A. Baseline mRNA expression of PI-3K isoforms in chondrocytes from five normal donors (results are presented as individual data points with the mean indicated by the horizontal line). Expression level (mean±SD): TBP (1.00±0.0); PI-3K-α (3.84±2.56); PI-3K-β (3.97±0.42); PI-3K-δ (1.61±0.34); PI-3K-γ (.06±.04). B. Chondrocytes in monolayer were pre-treated with inhibitor (5uM LY or 10uM A66, TGX, CAL, or AS) for 30 min followed by 30 min stimulation with 100ng/ml IGF-1 or 10ng/ml IL-1β+10ng/ml OSM. Representative blots are shown (n=3 independent experiments using cells from three unique tissue donors). C. Chondrocytes in monolayer were pre-treated with inhibitors for 30 min followed by overnight stimulation with 10ng/ml IL-1β+10ng/ml OSM. Representative blots from MMP blots of conditioned media are shown (n=3 independent experiments using cells from three unique tissue donors). D. MMP-13 in conditioned media was quantified by total MMP-13 ELISA. Data are normalized to amount of MMP-13 stimulated by IL-1β/OSM without inhibitors (set to 100%). Data shown are mean ± SD (n= 3 independent normal tissue donors). Treatment (mean±SD): Control (17.99±13.01); IL-1β/OSM (100.0±0.0); LY+IL-1β/OSM (35.02±8.53); A66+IL-1β/OSM (122.3±23.42); TGX+IL-1β/OSM (73.99±32.16); CAL+IL-1β/OSM (74.00±20.07); AS+IL-1β/OSM (41.38±23.54). Control vs. IL-1β/OSM, p=0.0027; IL-1β/OSM vs. LY+IL-1β/OSM, p=0.176; IL-1β/OSM vs. AS+IL-1β/OSM, p=0.0358.

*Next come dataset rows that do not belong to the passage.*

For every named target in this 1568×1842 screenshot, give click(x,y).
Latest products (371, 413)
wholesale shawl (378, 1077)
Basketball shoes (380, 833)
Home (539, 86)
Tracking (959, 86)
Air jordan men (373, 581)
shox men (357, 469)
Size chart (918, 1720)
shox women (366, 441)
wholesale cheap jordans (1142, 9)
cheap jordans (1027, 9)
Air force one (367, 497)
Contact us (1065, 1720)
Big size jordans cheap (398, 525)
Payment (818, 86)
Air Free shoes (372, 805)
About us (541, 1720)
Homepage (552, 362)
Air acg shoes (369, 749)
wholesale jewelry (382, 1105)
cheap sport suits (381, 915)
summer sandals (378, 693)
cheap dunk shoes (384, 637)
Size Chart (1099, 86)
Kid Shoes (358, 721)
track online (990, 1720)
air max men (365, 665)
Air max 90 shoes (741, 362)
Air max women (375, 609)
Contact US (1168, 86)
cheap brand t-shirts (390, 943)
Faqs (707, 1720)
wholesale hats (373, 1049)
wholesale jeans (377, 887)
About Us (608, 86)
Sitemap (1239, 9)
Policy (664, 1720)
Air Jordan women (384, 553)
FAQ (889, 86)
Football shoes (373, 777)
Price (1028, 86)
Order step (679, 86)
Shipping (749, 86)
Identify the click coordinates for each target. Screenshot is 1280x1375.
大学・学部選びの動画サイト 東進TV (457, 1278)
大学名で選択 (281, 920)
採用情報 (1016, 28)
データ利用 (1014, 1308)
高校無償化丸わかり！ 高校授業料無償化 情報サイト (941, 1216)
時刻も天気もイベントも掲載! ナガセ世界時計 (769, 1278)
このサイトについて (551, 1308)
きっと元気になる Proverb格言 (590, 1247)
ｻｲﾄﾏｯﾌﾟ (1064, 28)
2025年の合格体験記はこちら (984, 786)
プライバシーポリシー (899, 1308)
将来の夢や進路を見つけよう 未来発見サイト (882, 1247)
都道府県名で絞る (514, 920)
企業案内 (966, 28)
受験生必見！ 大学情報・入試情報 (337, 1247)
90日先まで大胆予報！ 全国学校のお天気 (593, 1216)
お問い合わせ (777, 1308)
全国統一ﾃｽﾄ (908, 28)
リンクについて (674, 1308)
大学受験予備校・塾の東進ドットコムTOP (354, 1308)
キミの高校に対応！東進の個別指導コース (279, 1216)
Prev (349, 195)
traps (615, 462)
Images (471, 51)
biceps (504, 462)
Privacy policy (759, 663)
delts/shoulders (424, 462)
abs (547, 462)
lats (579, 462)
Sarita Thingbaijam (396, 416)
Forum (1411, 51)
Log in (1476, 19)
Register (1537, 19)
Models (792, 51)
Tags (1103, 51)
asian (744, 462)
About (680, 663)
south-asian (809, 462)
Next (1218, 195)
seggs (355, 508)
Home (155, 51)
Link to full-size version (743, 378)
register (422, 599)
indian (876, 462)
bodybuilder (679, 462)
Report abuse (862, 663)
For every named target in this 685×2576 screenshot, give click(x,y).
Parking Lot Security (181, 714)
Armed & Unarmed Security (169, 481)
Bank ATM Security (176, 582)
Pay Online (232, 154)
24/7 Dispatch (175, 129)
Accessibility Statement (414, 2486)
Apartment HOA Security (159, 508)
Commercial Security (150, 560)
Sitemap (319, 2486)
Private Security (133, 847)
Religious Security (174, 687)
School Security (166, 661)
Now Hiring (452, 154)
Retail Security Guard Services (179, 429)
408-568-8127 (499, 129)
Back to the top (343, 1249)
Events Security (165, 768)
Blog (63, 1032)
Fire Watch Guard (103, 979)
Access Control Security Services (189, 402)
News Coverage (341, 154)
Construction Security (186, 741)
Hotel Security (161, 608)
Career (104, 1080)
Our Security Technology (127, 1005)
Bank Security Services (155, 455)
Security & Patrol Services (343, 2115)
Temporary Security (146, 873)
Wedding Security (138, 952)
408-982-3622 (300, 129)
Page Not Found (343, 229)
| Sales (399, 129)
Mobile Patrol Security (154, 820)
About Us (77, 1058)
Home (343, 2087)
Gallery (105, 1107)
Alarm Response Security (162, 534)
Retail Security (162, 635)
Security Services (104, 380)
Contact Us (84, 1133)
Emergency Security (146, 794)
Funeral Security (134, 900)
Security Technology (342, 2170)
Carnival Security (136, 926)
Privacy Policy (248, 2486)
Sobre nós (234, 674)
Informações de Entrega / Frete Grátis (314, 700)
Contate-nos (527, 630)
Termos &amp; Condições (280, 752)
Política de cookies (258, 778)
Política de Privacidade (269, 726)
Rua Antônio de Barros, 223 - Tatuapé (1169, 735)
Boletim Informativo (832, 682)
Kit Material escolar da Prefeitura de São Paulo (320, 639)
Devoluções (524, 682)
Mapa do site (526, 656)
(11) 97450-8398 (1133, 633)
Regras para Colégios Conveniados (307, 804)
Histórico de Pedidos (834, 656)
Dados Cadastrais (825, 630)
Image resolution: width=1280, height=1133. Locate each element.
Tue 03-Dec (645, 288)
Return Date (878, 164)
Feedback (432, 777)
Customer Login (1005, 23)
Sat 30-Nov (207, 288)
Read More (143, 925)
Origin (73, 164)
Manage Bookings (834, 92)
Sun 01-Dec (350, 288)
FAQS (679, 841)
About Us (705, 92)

Figure 6. Integrated signaling network of key pathways activated by IGF-1, IL-1β, OSM, and IL-1β/OSM

The integrated signaling network is color-coded to track pathways activated by IGF-1 (green), IL-1β (red), OSM (blue), and IL-1β/OSM (parallel red and blue). Solid lines with arrows indicate pathway activation and kinase phosphorylation by indicated stimulus. The dashed line is to indicate that IL-1β by itself does not stimulate Akt phosphorylation but does when used in combination with OSM. The weight of the lines indicates the relative level of phosphorylation stimulated (eg, IGF-1 is a strong stimulator of Akt phosphorylation and PG synthesis, so those green arrows are weighted heavily). This signaling network illustrates that while IGF-1 and the combination of IL-1β and OSM share activation of the PI-3K-Akt pathway, they have different downstream effects due to differential activation of the JNK and p38 MAP kinases as well as STAT3.